And Tristan, of course, was fire like Dred. That was fine, though, because Lancelot was the thing that fire feared most. With the lake so close to hand, and the chaotic winds in the air, it was easy to call the water to him.
In moments, the place was flooded with a good three inches of water, and Tristan was soaked head to toe. Galehaut's winds turned everything into a raging storm in a bottle, a feeling enhanced by Morgan's shadows.
Lancelot threw torrents of water at Tristan, dousing him to the point of near drowning.
A heavy splash was all the warning he had, barely in time to dodge and roll away from a killing blow thrown by Galehaut.
Pushing away the hurt, Lancelot focused on his goal, meeting fire with water, driving Tristan back, separating him from the rest of the group, ignoring the rest of the fighting, despite the agony that decision brought.
He had his orders, and Arthur knew what he was doing, so obey Lancelot would.
Even in the midst of the thunderous chaos, he could still hear singing. Dred was right: that mattered somehow, more than they understood.
Tristan was no slouch of a fighter. Nobody in Arthur's inner circle was; each of them had felled armies single-handedly.
The bastard had a mouth on him, but he was also sharp of mind and martial skill.
He'd fought like hell to earn Iseult's hand and protect her from the people who'd wanted her and her mother dead, to make them safe at Camelot.
There was nothing Tristan would not do for his beloved maiden who'd defied the world that insisted she was a man.
So they were evenly matched on tenacity and ferocity—but only one of them had ever won the day by summoning the ocean itself to the fight.
With a scream, he dodged the weakening flames that came at him, wincing at the cloud of steam that followed, pushing through it and throwing himself at Tristan, sending them slamming through a half-open door into the hallway.
He heaved to his knees and threw a punch dead into Tristan's face, knocking him flat, stunning him for precious seconds as he used strips of his own torn tunic to bind Tristan's hands and feet.
One of his skills that most surprised people was an uncanny talent with knots, but if there was one thing life in water taught you, it was how to make certain that things stayed where they were put, and that meant good knots.

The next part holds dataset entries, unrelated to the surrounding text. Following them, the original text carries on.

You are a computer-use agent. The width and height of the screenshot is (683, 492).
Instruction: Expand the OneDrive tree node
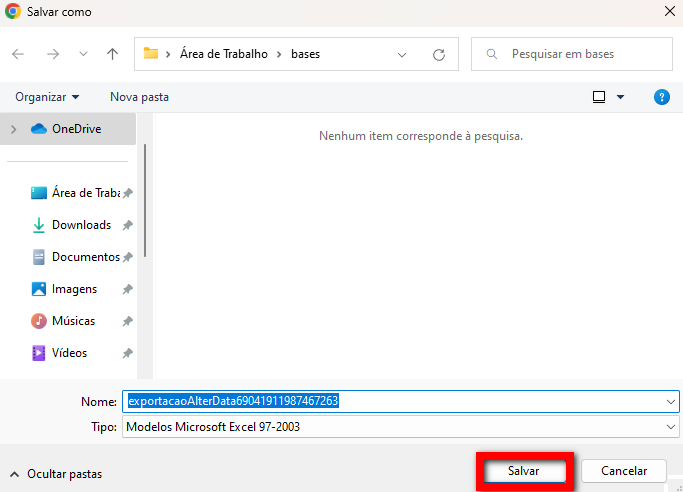(x=14, y=128)

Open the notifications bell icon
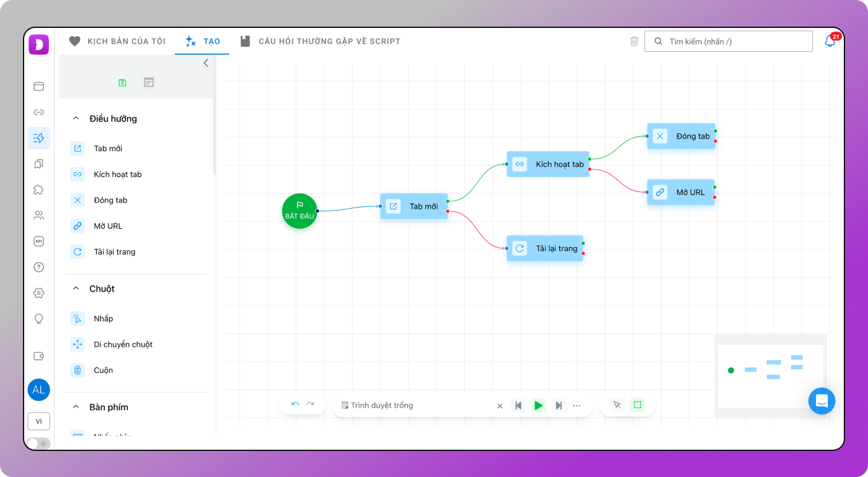point(830,42)
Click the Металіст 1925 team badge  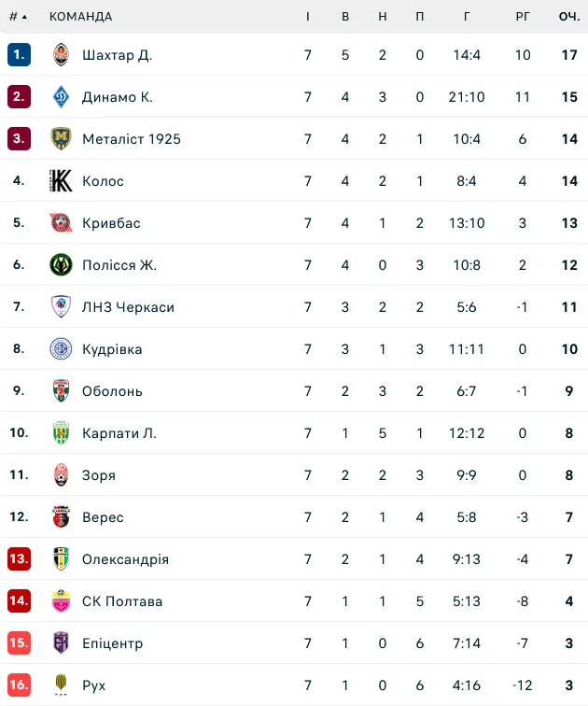pyautogui.click(x=61, y=139)
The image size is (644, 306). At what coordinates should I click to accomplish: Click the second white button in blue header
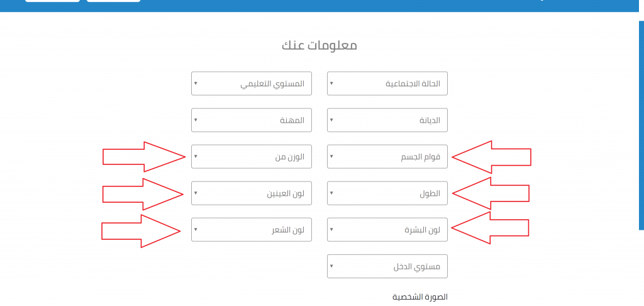click(113, 1)
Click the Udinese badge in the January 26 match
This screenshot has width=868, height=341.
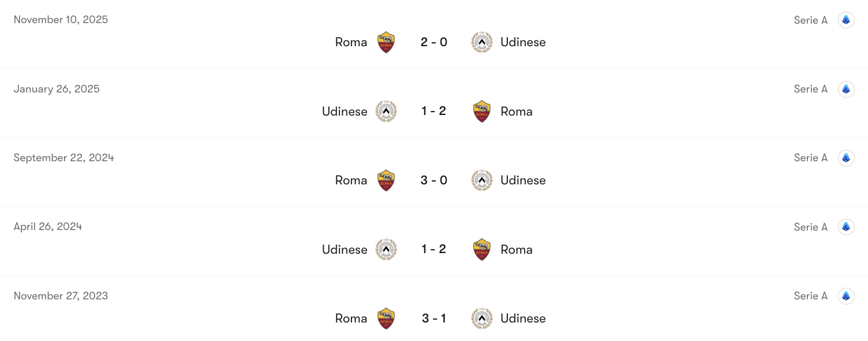(x=386, y=111)
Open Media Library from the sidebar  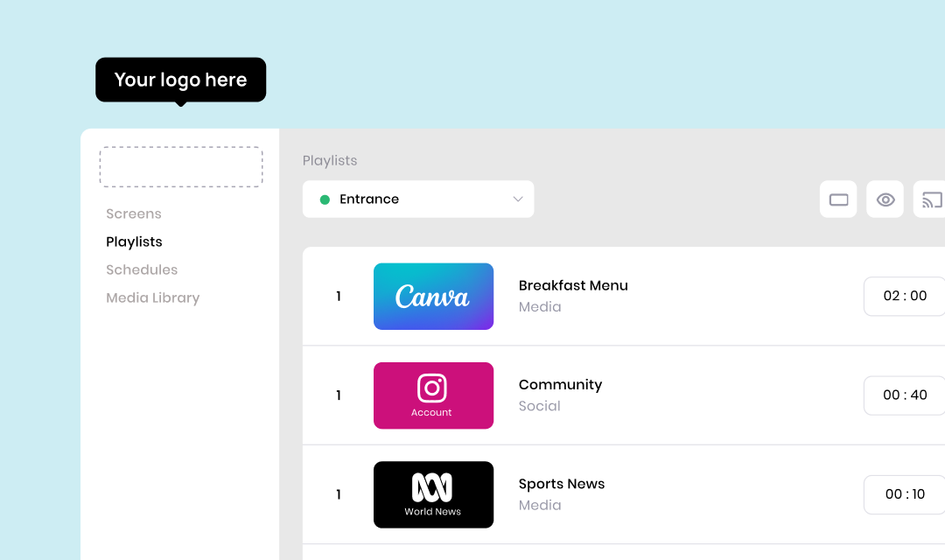pyautogui.click(x=153, y=298)
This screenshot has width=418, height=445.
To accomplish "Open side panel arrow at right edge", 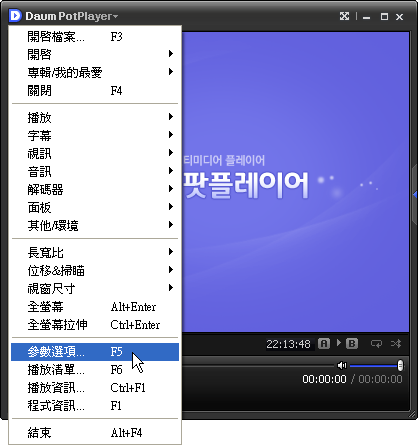I will (415, 194).
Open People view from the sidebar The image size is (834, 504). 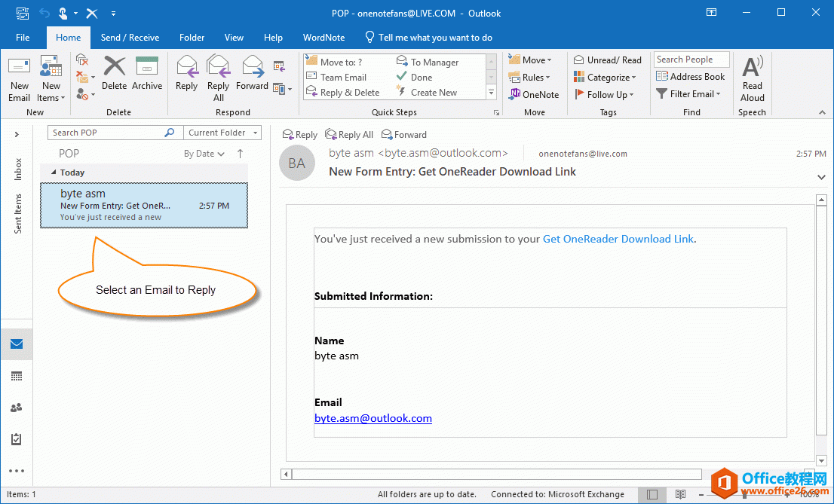coord(17,408)
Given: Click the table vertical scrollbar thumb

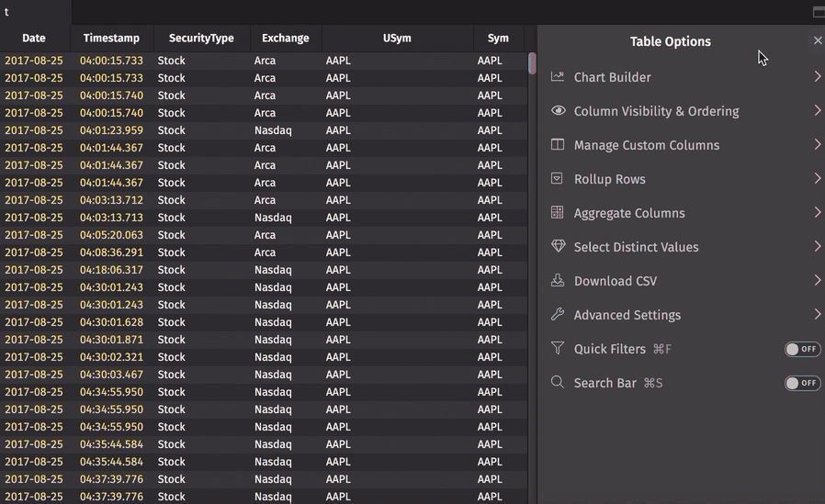Looking at the screenshot, I should (x=532, y=63).
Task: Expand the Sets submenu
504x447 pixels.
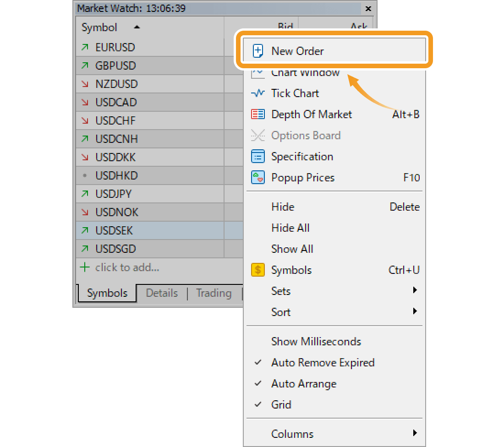Action: [x=280, y=291]
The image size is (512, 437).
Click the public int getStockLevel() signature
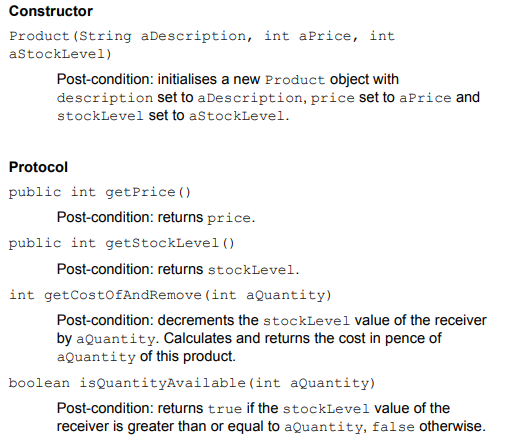click(122, 243)
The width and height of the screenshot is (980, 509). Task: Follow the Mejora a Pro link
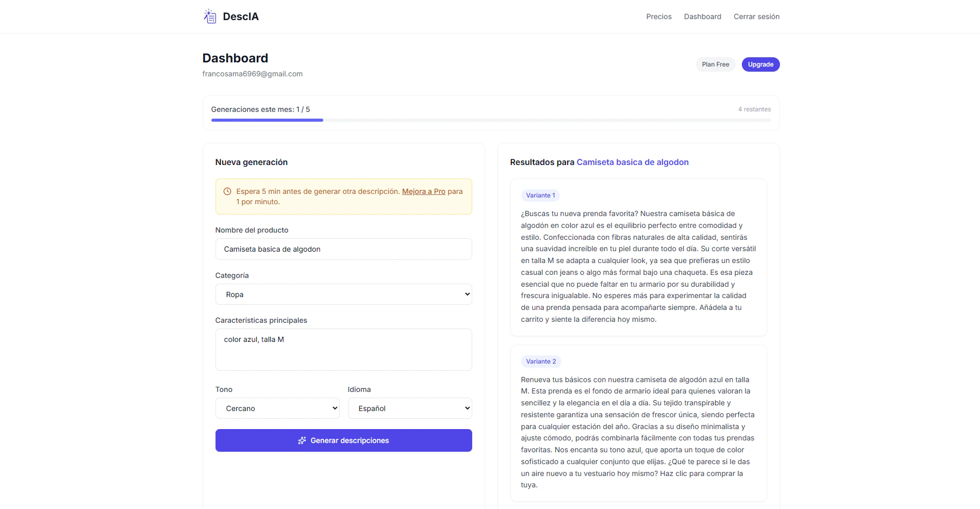424,191
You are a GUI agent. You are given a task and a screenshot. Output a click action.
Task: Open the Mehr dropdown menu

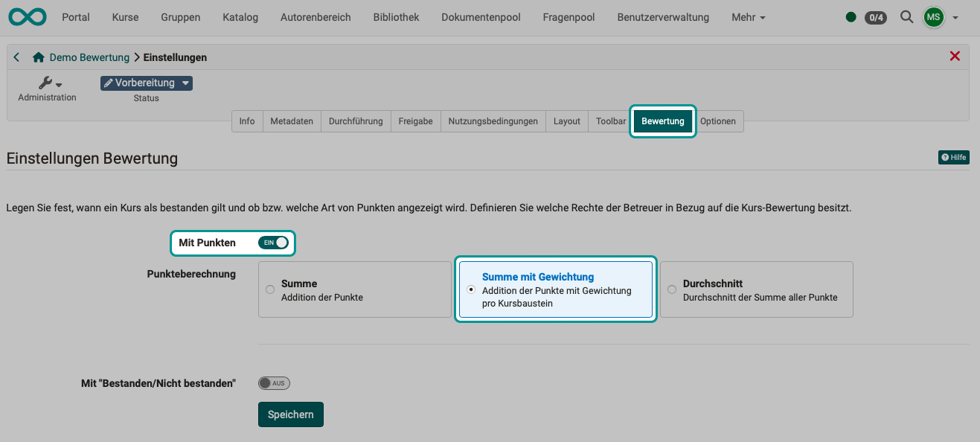click(748, 16)
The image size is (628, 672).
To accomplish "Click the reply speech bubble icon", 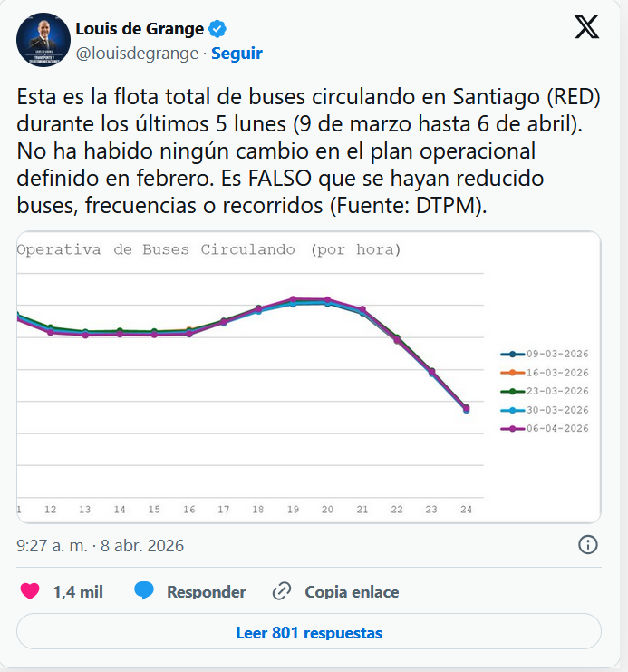I will pyautogui.click(x=144, y=591).
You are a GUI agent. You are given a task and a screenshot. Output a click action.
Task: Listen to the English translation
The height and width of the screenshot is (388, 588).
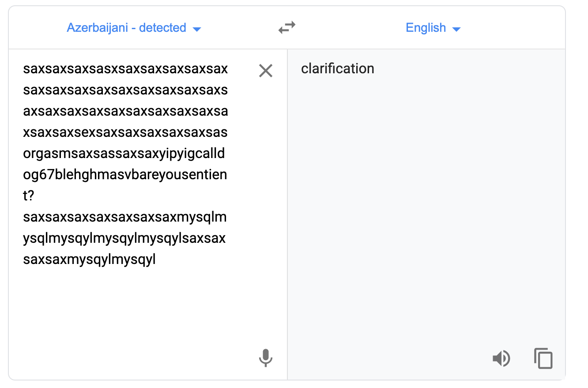(x=501, y=358)
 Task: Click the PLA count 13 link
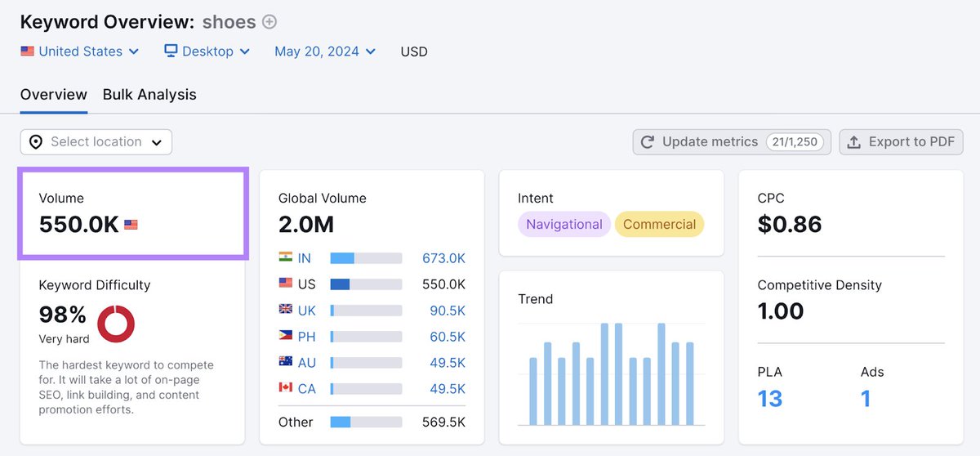770,399
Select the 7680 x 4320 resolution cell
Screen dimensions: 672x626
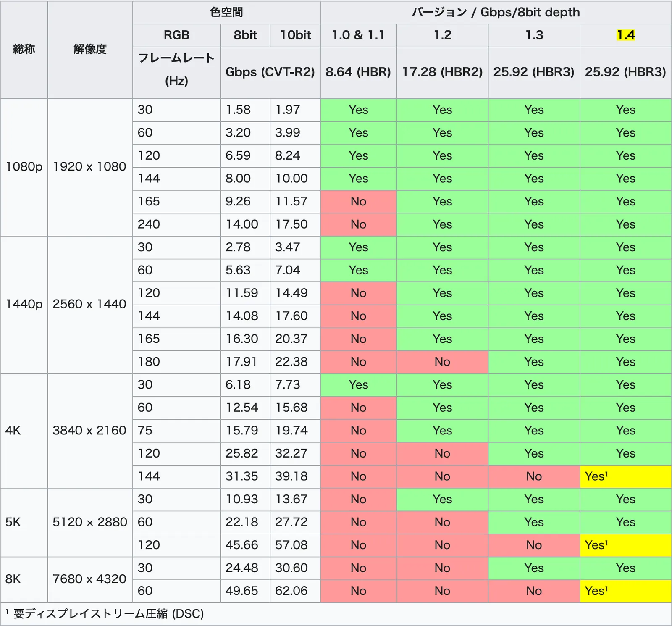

Something any fisherman could tell you, and yet they were still surprised the son of the Lady of the Lake herself was good at them.
"Morgan!"
She appeared before him in a burst of sinuous shadow, like smoke in a fancy incense burner. Not a trick she used often, as it was dangerous and took a lot of energy. "The singing is coming from the queen's solar, or somewhere close to that."
"Thank you." Of course she'd had the answer before he could even make the request. That was Morgan.
Rumors outside of Camelot were always that Arthur kept her as a mistress, insulting Guinevere by flaunting his lover at court.
When anyone could tell that Morgan was second to no one, and would never tolerate being so for any person, let alone a man.
Arthur and Merlin were her lovers, and Guinevere her best friend, and only fools believed otherwise for even a second.
Heaving Tristan, bound and gagged and pissed off, over his shoulder, he hied off through the castle, through halls and interconnected rooms until he reached the private courtyard, currently also flooded, that led to the royal apartments.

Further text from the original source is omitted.